* [Task description] Reproduce, from the line containing "You are a computer-use agent. Image" to the last line of the material, every line exactly.

* [Records provided]
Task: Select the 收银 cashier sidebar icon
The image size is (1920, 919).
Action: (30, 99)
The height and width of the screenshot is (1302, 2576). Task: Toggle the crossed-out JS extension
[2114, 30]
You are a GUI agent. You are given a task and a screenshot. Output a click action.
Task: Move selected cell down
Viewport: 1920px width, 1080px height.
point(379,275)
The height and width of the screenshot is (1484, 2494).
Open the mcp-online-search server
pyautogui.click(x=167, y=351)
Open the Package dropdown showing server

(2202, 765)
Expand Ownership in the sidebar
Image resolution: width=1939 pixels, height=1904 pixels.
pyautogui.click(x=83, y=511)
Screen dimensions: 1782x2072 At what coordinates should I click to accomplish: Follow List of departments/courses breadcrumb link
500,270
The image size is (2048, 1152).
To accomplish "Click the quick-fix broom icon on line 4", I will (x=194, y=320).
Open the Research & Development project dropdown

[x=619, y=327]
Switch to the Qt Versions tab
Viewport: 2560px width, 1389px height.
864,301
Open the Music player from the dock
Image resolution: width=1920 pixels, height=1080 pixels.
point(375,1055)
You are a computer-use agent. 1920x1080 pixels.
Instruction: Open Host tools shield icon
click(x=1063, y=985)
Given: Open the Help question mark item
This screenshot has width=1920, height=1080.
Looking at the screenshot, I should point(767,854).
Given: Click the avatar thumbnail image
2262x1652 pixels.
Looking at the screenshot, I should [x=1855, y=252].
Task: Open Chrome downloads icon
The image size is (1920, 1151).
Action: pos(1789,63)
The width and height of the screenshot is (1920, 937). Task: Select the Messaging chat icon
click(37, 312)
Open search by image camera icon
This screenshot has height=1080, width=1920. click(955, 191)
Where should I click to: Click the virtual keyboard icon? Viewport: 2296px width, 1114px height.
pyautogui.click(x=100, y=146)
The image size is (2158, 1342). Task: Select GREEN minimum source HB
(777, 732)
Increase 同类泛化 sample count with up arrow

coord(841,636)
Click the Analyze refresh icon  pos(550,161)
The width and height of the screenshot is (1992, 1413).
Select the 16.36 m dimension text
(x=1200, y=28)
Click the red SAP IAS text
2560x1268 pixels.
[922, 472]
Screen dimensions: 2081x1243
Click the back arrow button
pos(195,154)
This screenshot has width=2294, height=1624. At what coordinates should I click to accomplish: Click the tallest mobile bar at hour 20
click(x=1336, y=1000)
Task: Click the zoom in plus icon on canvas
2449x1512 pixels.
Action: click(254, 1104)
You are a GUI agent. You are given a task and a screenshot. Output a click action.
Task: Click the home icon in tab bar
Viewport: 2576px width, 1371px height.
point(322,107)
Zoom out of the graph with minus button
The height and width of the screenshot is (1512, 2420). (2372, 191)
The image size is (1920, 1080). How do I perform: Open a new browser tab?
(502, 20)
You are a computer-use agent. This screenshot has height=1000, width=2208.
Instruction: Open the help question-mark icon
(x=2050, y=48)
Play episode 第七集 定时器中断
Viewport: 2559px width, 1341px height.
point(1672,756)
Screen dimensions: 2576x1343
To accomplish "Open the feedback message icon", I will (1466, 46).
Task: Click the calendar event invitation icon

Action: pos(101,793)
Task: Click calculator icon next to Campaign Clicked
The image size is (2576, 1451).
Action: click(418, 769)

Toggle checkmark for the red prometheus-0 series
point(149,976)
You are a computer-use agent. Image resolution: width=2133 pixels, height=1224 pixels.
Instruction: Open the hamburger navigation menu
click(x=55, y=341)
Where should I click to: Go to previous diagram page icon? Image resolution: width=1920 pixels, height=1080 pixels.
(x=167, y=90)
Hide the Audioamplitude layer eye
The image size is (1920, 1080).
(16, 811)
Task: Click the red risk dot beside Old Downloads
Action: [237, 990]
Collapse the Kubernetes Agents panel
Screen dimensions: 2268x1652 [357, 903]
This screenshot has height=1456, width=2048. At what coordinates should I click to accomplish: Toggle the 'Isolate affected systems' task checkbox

* [Your response]
You are a computer-use agent. Image resolution: width=2133 pixels, height=1224 pixels.
Instruction: Open the hamburger navigation menu
click(x=55, y=341)
Where should I click to: Go to previous diagram page icon? Image resolution: width=1920 pixels, height=1080 pixels.
(x=167, y=90)
Hide the Audioamplitude layer eye
The image size is (1920, 1080).
(16, 811)
Task: Click the red risk dot beside Old Downloads
Action: [237, 990]
Collapse the Kubernetes Agents panel
Screen dimensions: 2268x1652 [357, 903]
This screenshot has height=1456, width=2048. At what coordinates should I click to accomplish: Toggle the 'Isolate affected systems' task checkbox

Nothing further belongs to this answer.